As I mentioned, I knew pretty early on that I was at fault and every paragraph after that re-emphasized that it was my problem. I was happy to see the depth and quality of Art’s debugging of the issue. Great job Art. 🙂

The history behind the issue… back in the wild days of Windows 2000 when I first put AdFind together, I knew of no other way to determine how to decode various attributes than to have a set of mapping structures to identify the attributes when they were encountered. That way I knew which attributes to decode as time fields, which were SIDs, which were GUIDs, which were binary, etc. I would manually update the maps as I found the attributes. This worked ok initially but once I went north of 400 separate requests for people who wanted me to add “their” custom attributes I decided I needed to do something else and I implemented it in V01.09.00 in 2002.

That something else ended up as a routine that tore through various attributes in the schema looking for the types that I cared about and building the attribute maps dynamically on the fly. The –dloid switch avoids that process. Even if you use –dloid, there are still some attributes hardcoded into the maps so there will be some decoding that occurs, just not all of the decoding that could occur.

Anyway… the stupid assumption I made, and obviously now quite embarrassed by, is that I used a non-paged search to pull the attributes I wanted from the schema. Back when I did it I knew that paged searches were goodness and should be used but I never really thought it would be an issue for this specific query… I mean seriously, even in a default Windows Server 2003 schema, there are only 293 attributes that I pick up for my query and the failure doesn’t occur until after 1000 attributes of type DN, binary, or SID… Lots of head room right? Should be safe right? Wrong… And this is why we tell people to use paged queries when requesting information from Active Directory, this very reason.

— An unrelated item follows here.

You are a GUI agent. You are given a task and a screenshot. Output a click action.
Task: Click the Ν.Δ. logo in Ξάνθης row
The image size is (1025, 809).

To validate the issue I simply changed my lDAPAdminLimits MaxPageSize value to 10 and sure enough… Kaboom.

F:\Dev\Current\CPP\AdFind\Release>adfind -default -s base

AdFind V01.42.00cpp ***BETA*** Joe Richards (joe@joeware.net) March 2010

LDAP_SEARCH_S: 0x4
LDAP_SEARCH_S: Size Limit Exceeded

So I fixed the issue by changing the section that pulls the info from schema to use a paged query just like I should have used in the first place. Ran the new binary against my “hacked” test directory with a MaxPageSize of 10 entries and it worked like a champ. I sent the link to the beta binary to Art and he tested it in his environment and he is working A-OK again.

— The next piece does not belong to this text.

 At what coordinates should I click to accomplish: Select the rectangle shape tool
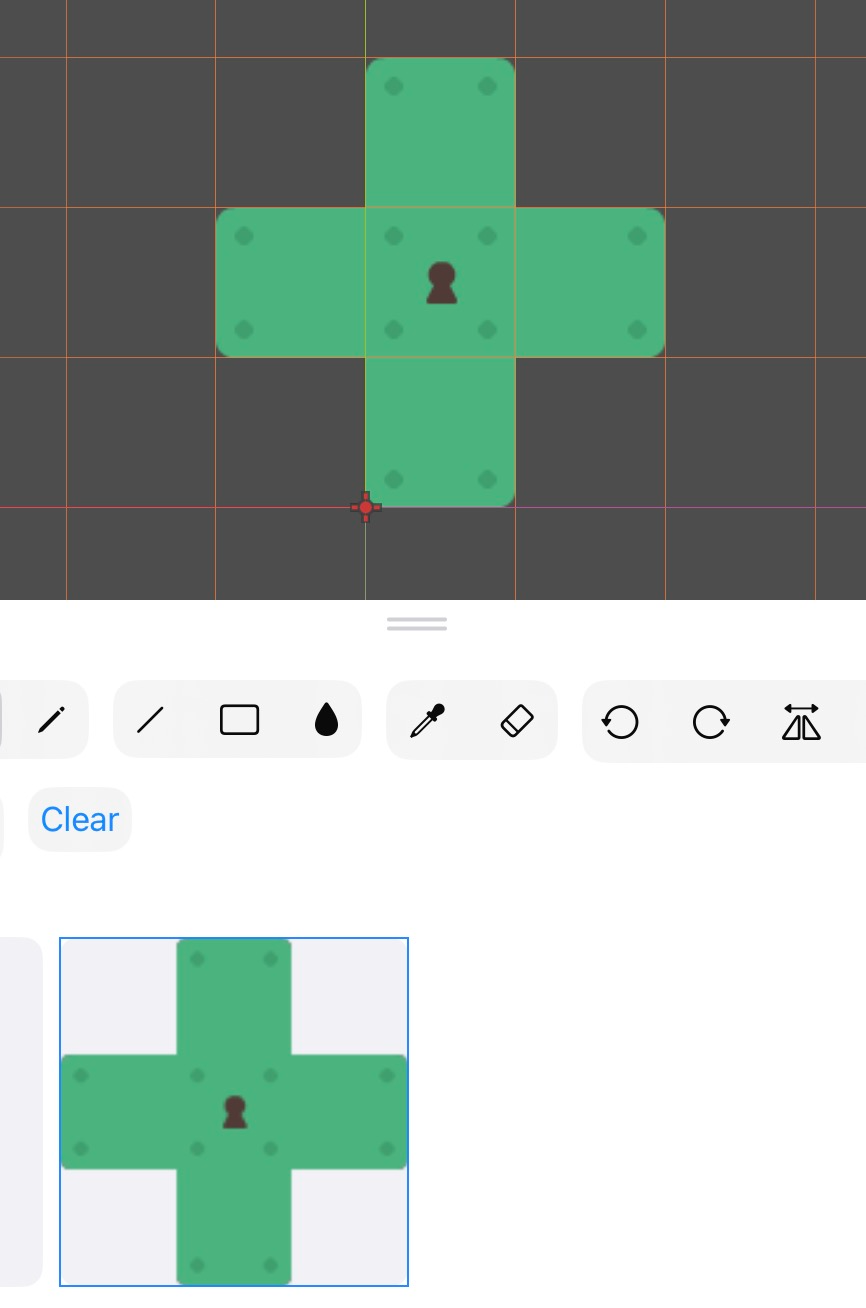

If anyone else is having the issue and wants to try the beta, you can find the new betas for AdFind and AdMod at

http://www.joeware.net/downloads/beta/adfindmod_beta.zip

The AdMod beta has a rather large fix in it as well, but I am not ready to discuss that yet. However your data is safe, it was a crash issue when data was specified in a specific way.